最後に、ESGの視点を取り入れながら、企業は成長を続けることができるのかという疑問があると思いますが、丸井グループの株価の推移をからわかるのですが、中長期的な視点から見るとESGに対する取組は企業価値と連動しています。すべての企業に当てはまるわけではありませんが、ESGに配慮した取組と企業の成長のつながりはあると思います。
トークセッションでは、講演を行った橋爪氏や寒竹氏に加え、前半のプログラム[投資の基礎知識]から引き続いて登壇した武藤十夢氏が聴講者の皆さんからの質問に答えました。

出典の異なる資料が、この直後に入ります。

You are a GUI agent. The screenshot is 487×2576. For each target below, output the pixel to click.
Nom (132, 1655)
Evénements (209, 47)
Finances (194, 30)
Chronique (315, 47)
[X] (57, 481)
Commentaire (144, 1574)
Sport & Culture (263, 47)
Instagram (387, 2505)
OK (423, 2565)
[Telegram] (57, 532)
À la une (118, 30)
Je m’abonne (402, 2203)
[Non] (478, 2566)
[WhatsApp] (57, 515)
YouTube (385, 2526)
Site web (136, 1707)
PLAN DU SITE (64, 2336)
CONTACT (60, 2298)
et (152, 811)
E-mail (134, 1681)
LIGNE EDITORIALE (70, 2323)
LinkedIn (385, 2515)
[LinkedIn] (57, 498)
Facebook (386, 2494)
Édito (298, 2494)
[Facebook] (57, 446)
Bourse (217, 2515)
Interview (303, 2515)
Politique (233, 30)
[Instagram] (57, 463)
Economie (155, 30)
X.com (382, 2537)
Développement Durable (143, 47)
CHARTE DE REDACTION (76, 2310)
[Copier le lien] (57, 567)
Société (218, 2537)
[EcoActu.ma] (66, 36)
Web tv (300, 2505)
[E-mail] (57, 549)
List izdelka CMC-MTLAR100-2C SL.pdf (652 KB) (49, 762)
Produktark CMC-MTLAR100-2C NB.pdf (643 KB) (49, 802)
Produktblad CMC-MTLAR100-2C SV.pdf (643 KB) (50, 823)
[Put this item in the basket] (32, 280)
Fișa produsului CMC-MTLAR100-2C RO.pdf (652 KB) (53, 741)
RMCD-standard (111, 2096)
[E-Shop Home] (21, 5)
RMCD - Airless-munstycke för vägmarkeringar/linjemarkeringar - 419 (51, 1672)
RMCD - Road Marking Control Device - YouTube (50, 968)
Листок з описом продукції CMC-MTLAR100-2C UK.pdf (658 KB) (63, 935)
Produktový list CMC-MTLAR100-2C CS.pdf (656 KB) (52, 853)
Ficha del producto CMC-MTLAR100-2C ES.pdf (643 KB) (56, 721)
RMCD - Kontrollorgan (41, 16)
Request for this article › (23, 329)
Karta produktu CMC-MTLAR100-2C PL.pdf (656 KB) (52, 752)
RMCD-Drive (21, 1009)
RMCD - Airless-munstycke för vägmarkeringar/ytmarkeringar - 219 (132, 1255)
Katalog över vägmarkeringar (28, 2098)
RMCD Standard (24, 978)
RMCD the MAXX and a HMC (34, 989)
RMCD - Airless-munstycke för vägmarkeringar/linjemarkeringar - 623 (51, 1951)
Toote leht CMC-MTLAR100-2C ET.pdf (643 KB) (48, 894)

■ テーマ①企業の環境問題に対する配慮の度合いを測るには(寒竹 明日美氏)
企業が環境に与える負荷は業種や業態ごとに異なるうえ、配慮の度合いを測る基準がいくつもあるため、一概に判断することは難しいですが、年金を運用している年金積立金管理運用独立行政法人(GPIF)が採用している基準が1つの尺度になると思います。GPIFが投資先を選定する際に採用している複数のESG指数の中から環境についての指数を見れば、その企業がどのくらい真摯に環境問題に対して取り組んでいるのかを判断する手がかりになります。
■ テーマ②グリーンウォッシングや「名ばかりESG投資」を見極めるコツは(橋爪 麻紀子氏)
企業のイメージや商品パッケージの見た目だけで判断せず、信頼できる情報元から事実を確認する心がけが大切です。昨今では多くの企業がホームページや統合報告書などで情報を開示しているのでデータや数字などから客観的に判断してほしいと思います。関連するデータや実績が見つからない場合には判断を保留にするなど慎重な対応が必要です。
■ テーマ③ESGの視点で投資する人を増やすには(武藤 十夢氏)
環境や社会の問題を自分事として捉えることがESG投資を考える第一歩になると思いました。どうなるか分からない未来のことは実感が湧かないかもしれませんが、自分のライフプランに照らし合わせて考えれば、守っていくべき自然や目指すべき社会のあり方が見えてくるはずだと思います。思い描いた未来を実現させる手段として、また自身の資産形成という観点からもぜひ積極的に投資について考えてほしいです。